For the sake of simplicity, you can assume the kicker is right-footed, which
isn’t always the case, but it represents the overwhelming majority of kickers.
Looking just at this raw data set in Table 6-1, you can’t figure out which vari-
ables, if any, are related to distance of the punt or how those variables may
be related to punt distance. You need more analyses to get a handle on this.
Examining scatterplots and correlations
After you’ve identified a set of possible x variables, the next step is to find out
which of these variables are highly related to y in order to start trimming
down the set of possible candidates for the final model. In the punt distance
example, the goal is to see which of the six variables in Table 6-1 are strongly
related to punt distance. The two ways to look at these relationships are
✓ Scatterplot: A graphical technique
✓ Correlation: A one-number measure of the linear relationship between
two variables
Seeing relationships through scatterplots
To begin examining the relationships between the x variables and y, you use
a series of scatterplots.
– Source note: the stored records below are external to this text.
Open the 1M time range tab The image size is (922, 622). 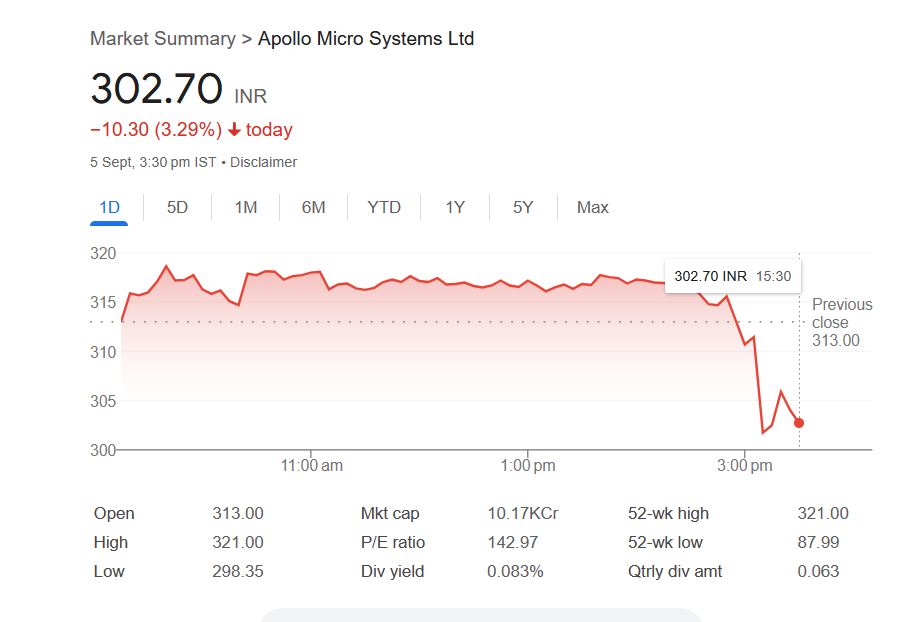tap(246, 207)
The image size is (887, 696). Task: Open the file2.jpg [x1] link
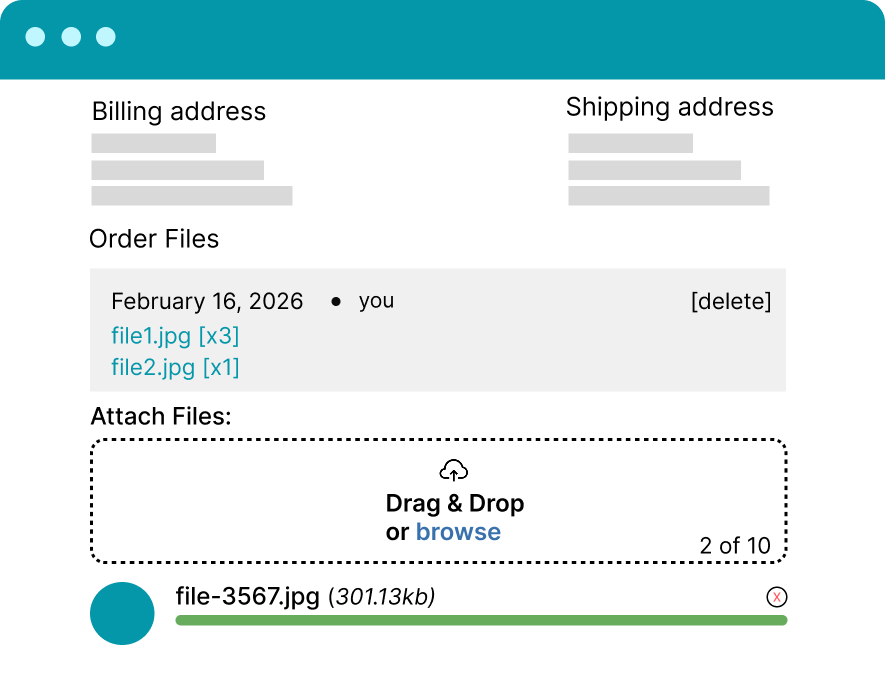[174, 368]
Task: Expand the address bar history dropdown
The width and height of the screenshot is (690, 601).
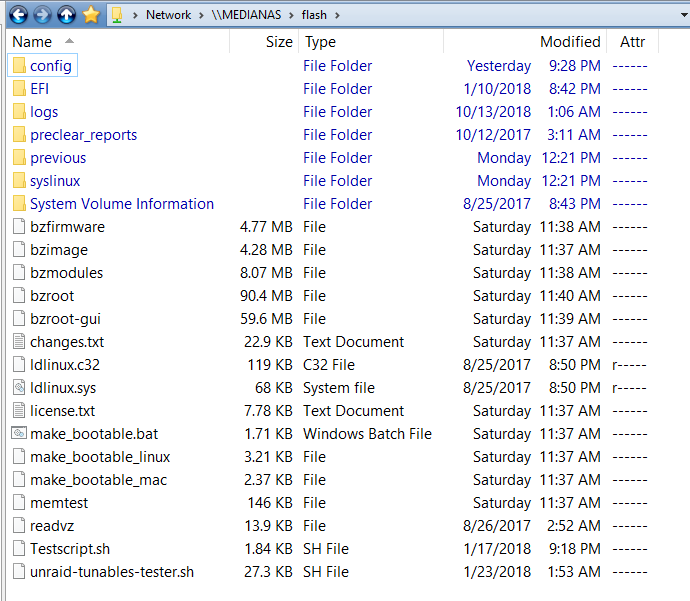Action: (x=684, y=15)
Figure 6-1 shows all the scatterplots — not only of
each x variable with y but also of each x variable with the other x variables.
The scatterplots are in the form of a matrix, which is a table made of rows
and columns. For example, the first scatterplot in row two of Figure 6-1
looks at the variables of distance (which appears in column one) and hang
time (which appears in row two). This scatterplot shows a possible positive
(uphill) linear relationship between distance and hang time.
Note that Figure 6-1 is essentially a symmetric matrix across the diagonal
line. The scatterplot for distance and hang time is the same as the scatterplot
for hang time and distance; the x and y axes are just switched. The essential
relationship shows up either way. So you only have to look at all the scat-
terplots below the diagonal (where the variable names appear) or above the
diagonal. You don’t need to examine both.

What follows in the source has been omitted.